From Data Scientist to Founder: A Family Tackles Child Mental Health
Before founding Little Otter, Rebecca Egger had built an impressive resume bridging the gap between data and real-world impacts. She earned her computer science degree from the University of North Carolina, worked at Palantir, and later at the Chan Zuckerberg Initiative, where she built an open-source platform for tracking infectious disease outbreaks. Her mother, Dr. Helen Egger, has risen to become a leading figure in child psychiatry. Among her most infamous works is groundbreaking research revealing how children under age five experience significant mental health challenges at rates comparable to adolescence, fundamentally challenging assumptions long shaping clinical care.
Yet despite its profound implications, Egger says there’s still a troubling gap between what we know and how we care for children. This disconnect, she argues, is fueling what’s now widely recognized as a full-blown child mental health crisis. The numbers are stark: 10% of children ages 3 to 17 have diagnosed anxiety, 7% have behavior disorders, and 4% have depression. It’s a crisis that has drawn national attention. The U.S. Surgeon General has called youth mental health a national emergency, emphasizing not only the urgency of the crisis but also the need for stronger support systems for parents. Rebecca shares that this is precisely the gap Little Otter aims to fill, offering care models that treat the entire family, not just the child.
What the Data Reveals About America’s Youngest Mental Health Patients
Little Otter’s own clinical data is even more sobering. “Our average age of suicide ideation is 10. The youngest age we’ve seen is five,” Rebecca shares. “And it’s a third of our population.” She shares that their data presents balanced findings across genders: “There is an even split between girls and boys seeking care, though the presentation often differs. Younger boys with ADHD or anxiety are often more disruptive, so parents come in sooner. Girls mask and slide under the radar,” she explains, highlighting that some patterns persist across environments and generations.
A Broken System and a Parental Push for Change
So while the announcement of a $1 billion budget cut to school mental health programs dominated headlines, for the Eggers, it is just the latest setback in a system that has long been fragmented, underfunded, and slow to adapt. They are instead directing their hope for change to the rise of consumer-first healthcare. “Parents are demanding better options.
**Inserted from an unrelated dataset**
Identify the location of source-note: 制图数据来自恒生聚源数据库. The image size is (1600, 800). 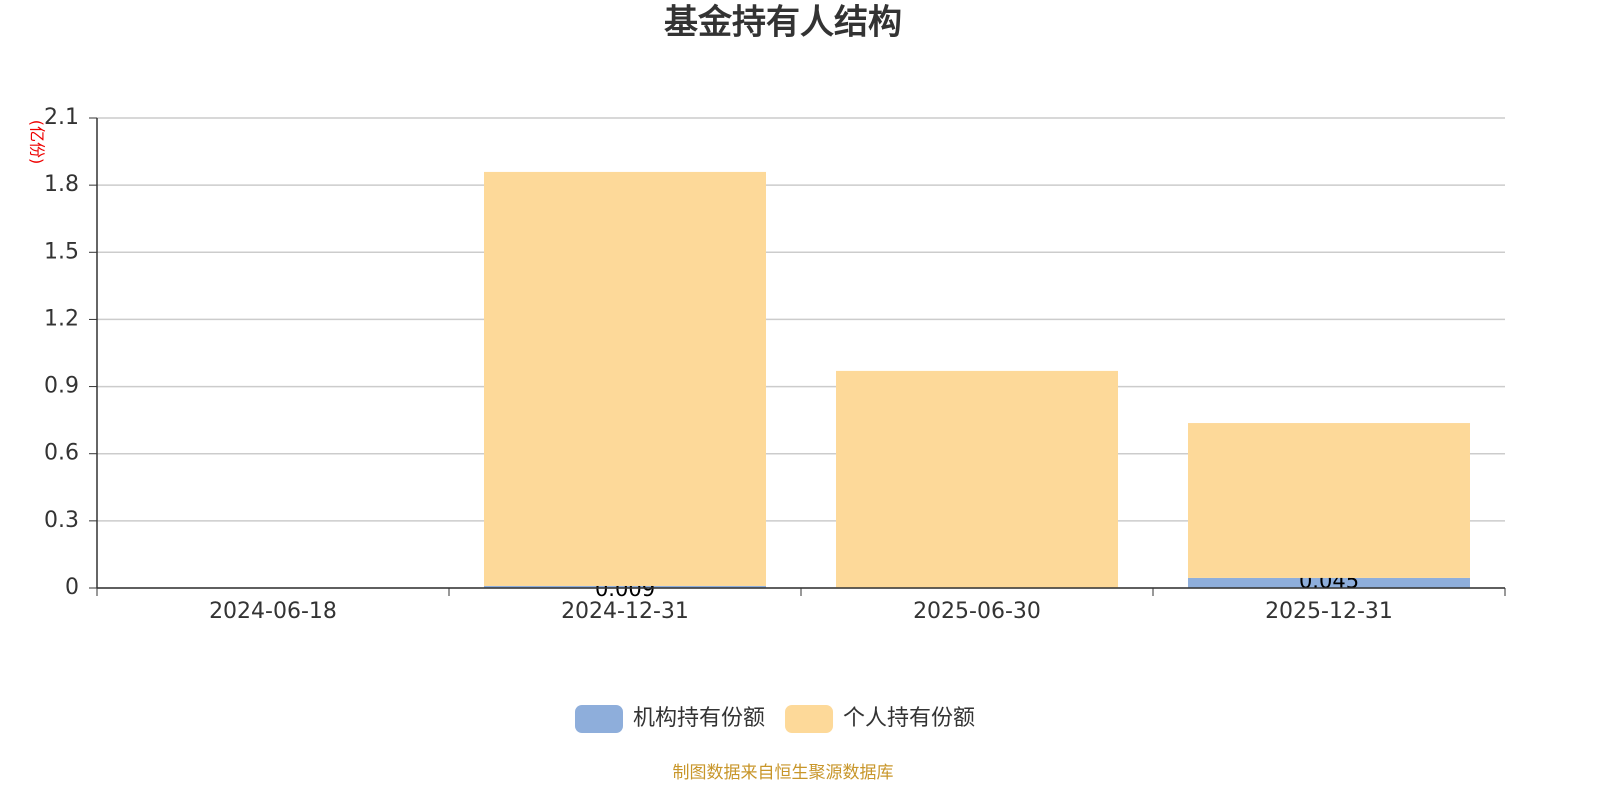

They’re speaking with their dollars, and that pressure can drive real change faster than traditional systems,” Rebecca says.
Little Otter is their answer to that demand. Egger sees the company as a response to a cultural shift that calls for new approaches to early intervention and a more expansive view of mental health care.
“One of Little Otter’s core beliefs is that treating a child’s mental health means treating the whole family,” she explains. “Who needs the most help in this system right now? Sometimes it’s the child. Sometimes it’s the mom who’s battling anxiety. Sometimes it’s the dad, or a school refusal issue affecting everyone.”
Their vision is clear: to be the first place parents turn when they need support, for their child and for themselves. “Because when one family member begins to heal,” Egger says, “the entire family starts to heal too.”